Further, does Sinn know what a lender of last resort is? Does he know what is “too big to fail”? Where was he when European authorities were designing institutions incapable of managing the business cycle, while forgetting to put in place a decent regulatory framework for banks and financial institutions?
And finally, does Mr Sinn remember what was the situation in the summer of 2012? Does he remember the complete paralysis of European governments that were paralyzed in front of speculative attacks to two large Eurozone economies? Does he realize that were it not for the OMT and the “whatever it takes”, today Spain and Italy would not be in the Euro anymore? Which means that probably the single currency today would not exist? Maybe he does, and he decided to join the AfD…
Spain is today the new model, together with Germany of course, for policy makers in Italy and France. A strange model indeed, but this is not my point here. The conventional wisdom, as usual, almost impossible to eradicate, states that Spain is growing because it implemented serious structural reforms that reduced labour costs and increased competitiveness. A few laggards (in particular Italy and France) stubbornly refuse to do the same, thus hampering recovery across the eurozone. The argument is usually supported by a figure like this
And in fact, it is evident from the figure that all peripheral countries diverged from the benchmark, Germany, and that since 2008-09 all of them but France and Italy have cut their labour costs significantly. Was it costly? Yes. Could convergence have made easier by higher inflation and wage growth in Germany, avoiding deflationary policies in the periphery? Once again, yes. It remains true, claims the conventional wisdom, that all countries in crisis have undergone a painful and necessary adjustment. Italy and France should therefore also be brave and join the herd.

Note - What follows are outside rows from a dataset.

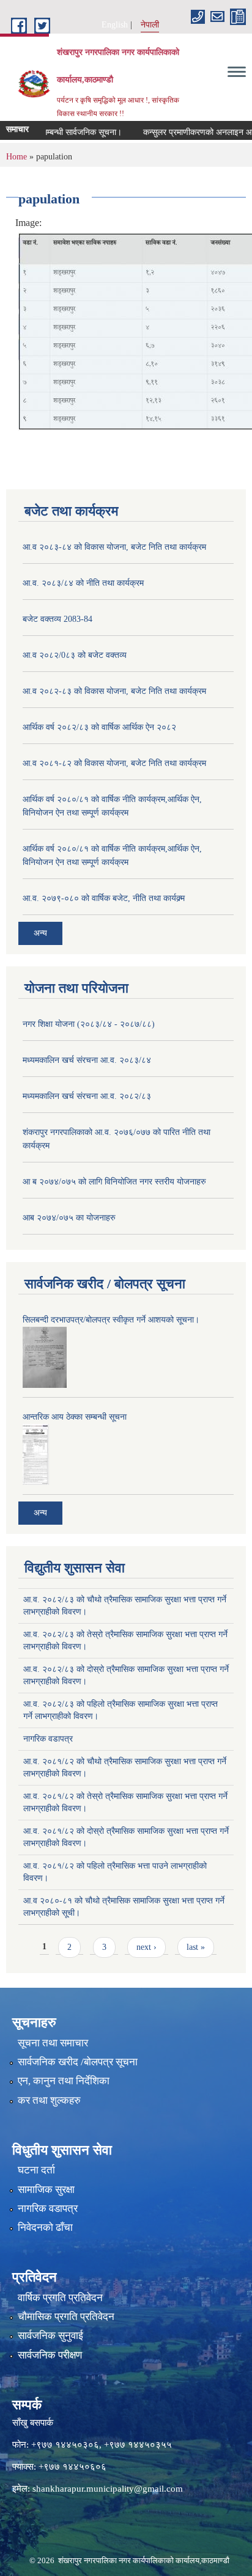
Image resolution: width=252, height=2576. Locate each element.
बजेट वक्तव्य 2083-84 (57, 619)
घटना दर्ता (36, 2170)
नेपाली (150, 24)
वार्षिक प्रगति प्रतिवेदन (60, 2298)
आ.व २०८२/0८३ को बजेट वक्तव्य (75, 655)
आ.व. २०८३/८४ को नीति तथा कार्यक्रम (83, 583)
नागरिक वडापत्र (48, 1738)
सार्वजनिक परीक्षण (50, 2355)
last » (196, 1947)
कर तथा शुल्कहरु (49, 2100)
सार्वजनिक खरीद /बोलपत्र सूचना (78, 2062)
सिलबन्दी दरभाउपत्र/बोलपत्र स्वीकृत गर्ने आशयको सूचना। (111, 1319)
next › (146, 1947)
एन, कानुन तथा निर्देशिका (63, 2081)
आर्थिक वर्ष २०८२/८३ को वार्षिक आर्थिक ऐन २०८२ (99, 727)
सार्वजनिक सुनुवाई (50, 2335)
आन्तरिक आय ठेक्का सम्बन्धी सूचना (75, 1416)
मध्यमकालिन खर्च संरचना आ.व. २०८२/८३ (87, 1096)
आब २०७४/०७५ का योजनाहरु (69, 1217)
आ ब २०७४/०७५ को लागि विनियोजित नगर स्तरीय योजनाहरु (114, 1181)
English (115, 24)
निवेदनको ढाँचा (45, 2227)
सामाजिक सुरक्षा (46, 2189)
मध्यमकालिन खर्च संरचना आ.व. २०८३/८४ (87, 1060)
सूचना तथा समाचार (53, 2043)
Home (16, 156)
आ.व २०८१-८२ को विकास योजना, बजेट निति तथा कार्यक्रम (114, 763)
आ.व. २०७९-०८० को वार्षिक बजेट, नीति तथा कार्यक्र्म (104, 898)
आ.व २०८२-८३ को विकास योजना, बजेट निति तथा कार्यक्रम (114, 691)
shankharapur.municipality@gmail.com (107, 2489)
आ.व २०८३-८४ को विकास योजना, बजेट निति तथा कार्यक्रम (114, 547)
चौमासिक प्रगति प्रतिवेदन (66, 2316)
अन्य (40, 933)
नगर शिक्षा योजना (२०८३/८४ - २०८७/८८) (89, 1024)
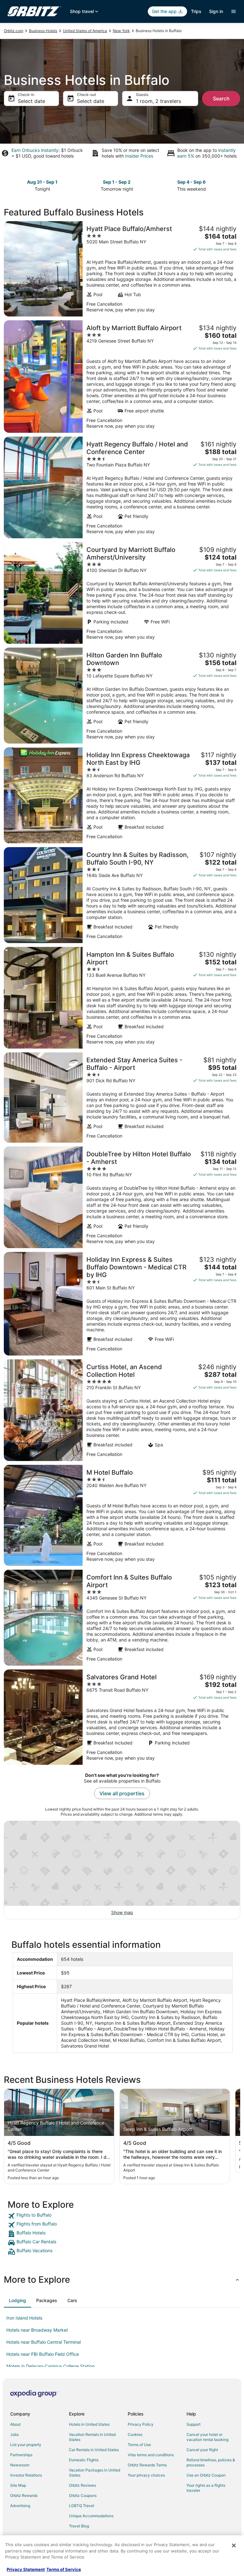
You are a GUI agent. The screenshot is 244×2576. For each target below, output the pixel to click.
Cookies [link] (135, 2434)
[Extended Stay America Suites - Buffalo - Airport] (122, 1097)
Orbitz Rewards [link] (23, 2495)
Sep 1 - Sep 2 (117, 182)
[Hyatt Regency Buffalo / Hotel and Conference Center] (122, 487)
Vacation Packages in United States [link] (94, 2472)
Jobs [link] (14, 2434)
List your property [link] (25, 2444)
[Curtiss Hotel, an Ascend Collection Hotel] (122, 1410)
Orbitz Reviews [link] (82, 2485)
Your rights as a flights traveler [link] (205, 2488)
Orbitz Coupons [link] (83, 2495)
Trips (196, 11)
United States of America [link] (85, 30)
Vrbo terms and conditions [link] (151, 2454)
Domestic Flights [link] (83, 2459)
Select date (31, 101)
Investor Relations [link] (26, 2475)
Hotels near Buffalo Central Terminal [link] (43, 2342)
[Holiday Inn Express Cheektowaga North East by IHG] (122, 795)
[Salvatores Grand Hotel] (122, 1717)
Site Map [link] (18, 2485)
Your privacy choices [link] (146, 2475)
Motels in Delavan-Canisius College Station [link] (50, 2366)
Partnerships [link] (21, 2454)
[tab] (17, 2301)
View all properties (122, 1793)
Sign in (216, 11)
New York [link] (121, 30)
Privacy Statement (26, 2569)
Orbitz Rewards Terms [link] (147, 2465)
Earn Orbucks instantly (34, 150)
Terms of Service (63, 2569)
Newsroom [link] (19, 2465)
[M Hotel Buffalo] (122, 1515)
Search (221, 98)
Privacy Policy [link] (140, 2424)
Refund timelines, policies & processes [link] (210, 2462)
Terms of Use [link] (139, 2444)
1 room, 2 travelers (158, 101)
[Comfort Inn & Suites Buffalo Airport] (122, 1618)
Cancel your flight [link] (202, 2449)
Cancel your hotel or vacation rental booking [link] (207, 2437)
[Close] (234, 2545)
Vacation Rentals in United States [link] (92, 2437)
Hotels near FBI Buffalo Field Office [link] (42, 2354)
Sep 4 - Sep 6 (191, 182)
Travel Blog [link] (79, 2526)
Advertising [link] (20, 2505)
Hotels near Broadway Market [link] (37, 2330)
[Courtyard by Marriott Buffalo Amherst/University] (122, 593)
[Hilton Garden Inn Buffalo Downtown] (122, 696)
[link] (122, 2216)
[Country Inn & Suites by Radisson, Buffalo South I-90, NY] (122, 895)
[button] (122, 2279)
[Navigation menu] (233, 11)
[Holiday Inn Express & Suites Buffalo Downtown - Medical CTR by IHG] (122, 1304)
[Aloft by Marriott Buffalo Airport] (122, 376)
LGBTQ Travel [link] (81, 2505)
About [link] (15, 2424)
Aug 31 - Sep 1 (42, 182)
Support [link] (193, 2424)
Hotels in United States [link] (89, 2424)
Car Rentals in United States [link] (94, 2449)
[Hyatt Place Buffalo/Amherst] (122, 268)
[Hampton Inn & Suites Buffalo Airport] (122, 998)
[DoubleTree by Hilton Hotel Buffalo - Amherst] (122, 1197)
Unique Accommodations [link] (91, 2515)
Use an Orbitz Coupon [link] (206, 2475)
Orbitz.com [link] (13, 30)
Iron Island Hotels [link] (24, 2318)
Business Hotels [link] (43, 30)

Think again. What if we zoom out, and we add a few lines to the figure? From the same dataset (OECD. Productivity and ULC By Main Economic Activity) we obtain this:
It is unreadable, I know. And I did it on purpose. The PIIGS lines (and France) are now indistinguishable from other OECD countries, including the US. In fact the only line that is clearly visible is the dotted one, Germany, that stands as the exception. Actually no, it was beaten by deflation-struck Japan. As I am a nice guy, here is a more readable figure:
The figure shows the difference between change in labour costs in a given country, and the change in Germany (from 1999 to 2007). labour costs in OECD economies increased 14% more than in Germany. In the US, they increased 19% more, like in France, and slightly better than in virtuous Netherlands or Finland. Not only Japan (hardly a model) is the only country doing “better” than Germany. But second best performers (Israel, Austria and Estonia) had labour costs increase 7-8% more than in Germany.
Thus, the comparison with Germany is misleading. You should never compare yourself with an outlier! If we compare European peripheral countries with the OECD average, we obtain the following (for 2007 and 2012, the latest available year in OECD.Stat)
If we take the OECD average as a benchmark, Ireland and Spain were outliers in 2007, as much as Germany; And while since then they reverted to the mean, Germany walked even farther away. It is interesting to notice that unreformable France, the sick man of Europe, had its labour costs increase slightly less than OECD average.
Of course, most of the countries I considered when zooming out have floating exchange rates, so that they can compensate the change in relative labour costs through exchange rate variation. This is not an option for EMU countries. But this means that it is even more important that the one country creating the imbalances, the outlier, puts its house in order. If only Germany had followed the European average, it would have labour costs 20% higher than their current level. There is no need to say how much easier would adjustment have been, for crisis countries. Instead, Germany managed to impose its model to the rest of the continent, dragging the eurozone on the brink of deflation.
What is enraging is that it needed not be that way.